■ ページ抜粋 ■

--

施設整備のため約1年半の間休館していた国立西洋美術館(東京・上野)が、2022年4月9日にリニューアルオープンしました!

本記事では「近代建築の父」と称されるフランスの建築家ル・コルビュジエ(1887-1965)が設計した、1959年の開館当時に近い姿に戻された前庭や、無料開放される「19世紀ホール」など、リニューアル後の変化を詳しくレポート。

あわせて、新たに開幕した小企画展「調和にむかって:ル・コルビュジエ芸術の第二次マシン・エイジ ― 大成建設コレクションより」、「新収蔵版画コレクション展」についてもご紹介します。

 

開館当時の姿に近づいた国立西洋美術館

 

リニューアルオープン前日に行われた記者発表会・リニューアル内覧会で、ひと足はやく工事後の国立西洋美術館を拝見してきました。

 

国立西洋美術館 南側の入り口からの光景

 

2020年10月から行われた工事では企画展示館の空調や防水設備の更新なども実施されましたが、リニューアルを目に見えて実感できるのは前庭の外観です。

同館の前庭は1959年の開館以来、さまざまな改変が加えられてきました。これは美術館としての機能や利便性を向上させるためでしたが、2016年に本館と前庭を含む敷地全体がユネスコ世界文化遺産に登録された際には、当初の前庭の設計意図が一部失われていると指摘を受けてしまったそうです。

--

■ 収集データ ■
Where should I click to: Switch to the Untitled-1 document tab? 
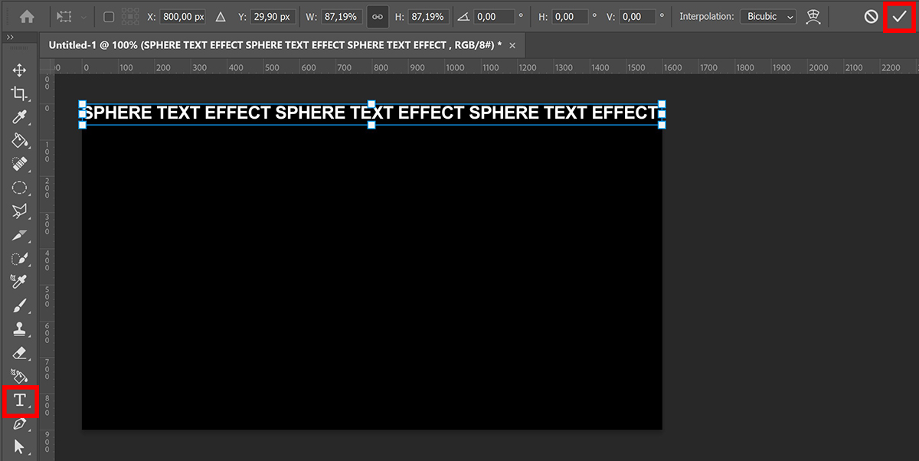click(x=276, y=44)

--

■ 記述問題 1 ■
国立西洋美術館のリニューアルを伝える記事によると、同館がリニューアルオープンしたのは何年何月何日ですか?
■ 記述問題 2 ■
国立西洋美術館のリニューアルについての記事を、最後の文の続きから書き進めてください。
上の資料は、国立西洋美術館の記事とは別個のものです。

■ 最終回答 1 ■
2022年4月9日です。

■ 最終回答 2 ■
そこで同館では、ル・コルビュジエが設計した意図が正しく伝わるよう、また建物としての価値を高めるよう、施設整備にあわせて前庭を開館当時の姿にできる限り戻すことを決定しました。

 

園路から敷地内がよく見えるように。

 

リニューアル後の同館に足を運んでまず気づくのは、南西側にあった植栽がほぼ撤去されていることと、上野公園の園路から同館の敷地がよく見えるようになったことです。

 

敷地南西の端からの光景。ほとんど植栽が消えています。

 
リニューアル前の姿をご覧になったことがある方は、ぜひそのときの光景を思い出してみてください。

上の写真は、リニューアル前は小道つきの植栽エリアがあった場所です。ずいぶんスッキリしましたよね!

植栽や敷地を囲う柵によりやや閉鎖的な雰囲気があった前庭ですが、このたび開館当時の開放的なオープンスペースらしい姿を復原。上野公園との連続性をもたせるために、開館当時のように透過性のある柵にしたことで、園路側からも美術館側からも視線が通るようになりました。

 

向かい側の東京文化会館もよく見えるように。

 



ル・コルビュジエが考えた本館へのアプローチと彫刻作品の配置も、開館当初の姿にできる限り近づけられました。

まず、かつて正門として扱われていた西側(噴水広場側)の入り口が当初の状態に近い形に。あわせて、この西側の入り口から来館者を誘導するように引かれた床のラインも復活しました。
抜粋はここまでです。